Of course, Williams' best known and most celebrated dramatic role was as Sean Maguire, the worldly therapist to a brilliant but angry genius in Gus Van Sant's Good Will Hunting. Williams quite deservedly won an Oscar for the role, inhabiting the kind of sage mentor and confidant everyone wishes they had. His penchant for improvisation came in handy again. The scene below, where Sean describes some of his late wife's more embarrassing habits, was created on the spot by Williams and you can see the camera wobble slightly during it; the cameraman was laughing to hard, he couldn't keep the shot stable.

Later in his career, Williams surprised everyone again with several villainous roles that had everyone's favorite funnyman playing chilling psychopaths. First, in Chris Nolan's third feature, Insomnia, Williams plays crime novelist and suspect Walter Finch, who injects himself into beleaguered homicide detective Al Pacino's investigation of a young woman's murder and seems to think he's living out one of his stories, callously applying the tropes of his fiction to the brutal realities of the crime.

More sympathetic but even more frightening was Williams' performance as Sy Parrish, a methodical photo lab technician who becomes obsessed with his customers in Mark Romanek's One Hour Photo. Williams makes Parrish's torturous loneliness palpable, daring us to empathize with him even as he goes to violent extremes to manipulate his way into the lives of people to whom he barely registers.

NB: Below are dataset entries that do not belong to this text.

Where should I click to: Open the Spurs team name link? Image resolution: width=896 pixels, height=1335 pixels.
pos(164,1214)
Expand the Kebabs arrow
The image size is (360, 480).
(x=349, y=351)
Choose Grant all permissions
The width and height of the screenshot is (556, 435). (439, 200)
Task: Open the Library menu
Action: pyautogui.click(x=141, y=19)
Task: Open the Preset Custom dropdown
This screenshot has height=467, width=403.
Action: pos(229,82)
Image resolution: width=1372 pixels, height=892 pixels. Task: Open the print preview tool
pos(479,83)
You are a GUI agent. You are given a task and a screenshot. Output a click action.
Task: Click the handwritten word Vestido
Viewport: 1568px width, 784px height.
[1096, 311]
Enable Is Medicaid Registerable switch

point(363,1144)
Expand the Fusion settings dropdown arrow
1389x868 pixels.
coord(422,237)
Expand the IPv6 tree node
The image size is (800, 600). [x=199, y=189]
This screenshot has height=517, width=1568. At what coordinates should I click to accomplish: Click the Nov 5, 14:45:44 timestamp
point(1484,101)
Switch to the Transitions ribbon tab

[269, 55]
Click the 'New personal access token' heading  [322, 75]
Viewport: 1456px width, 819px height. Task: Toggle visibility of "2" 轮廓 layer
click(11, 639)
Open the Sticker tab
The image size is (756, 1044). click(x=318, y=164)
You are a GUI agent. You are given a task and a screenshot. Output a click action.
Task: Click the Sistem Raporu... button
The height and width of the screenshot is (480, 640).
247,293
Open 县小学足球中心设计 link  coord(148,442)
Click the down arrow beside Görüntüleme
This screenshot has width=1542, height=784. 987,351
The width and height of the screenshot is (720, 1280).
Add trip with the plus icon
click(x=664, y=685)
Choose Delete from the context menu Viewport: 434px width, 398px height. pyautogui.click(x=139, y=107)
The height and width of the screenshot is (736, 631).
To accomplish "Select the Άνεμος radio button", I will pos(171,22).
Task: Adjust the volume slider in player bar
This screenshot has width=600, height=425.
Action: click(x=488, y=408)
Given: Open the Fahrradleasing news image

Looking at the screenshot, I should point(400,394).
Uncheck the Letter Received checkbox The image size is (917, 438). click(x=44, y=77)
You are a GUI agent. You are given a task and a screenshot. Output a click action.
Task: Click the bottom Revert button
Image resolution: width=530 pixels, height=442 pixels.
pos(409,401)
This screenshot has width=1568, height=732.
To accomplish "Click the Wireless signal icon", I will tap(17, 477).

Williams would show this dramatic ability back on television as well. He portrayed yet another frightening antagonist as an anarchistic criminal mastermind who inspires a cult following on Law & Order SVU and gave a heartbreaking performance as a husband and father coping with the shooting of his wife in one of the strongest episodes of Homicide: Life on the Street.

And that's a meager sampling of an amazing but all-too-short career. The circumstances of his passing make it all the more painful, but I hope that wherever he is, Mr. Williams can see and appreciate the tremendous impact he's made on the lives of others, whether his friends, family, and colleagues or the total strangers who derived such joy from his work. He made comedy a truly noble and benevolent endeavor. To quote Sullivan's Travels:

"There's a lot to be said for making people laugh. Did you know that that's all some people have? It isn't much, but it's better than nothing in this cockeyed caravan."

When it was Robin Williams making you laugh, it was more than enough.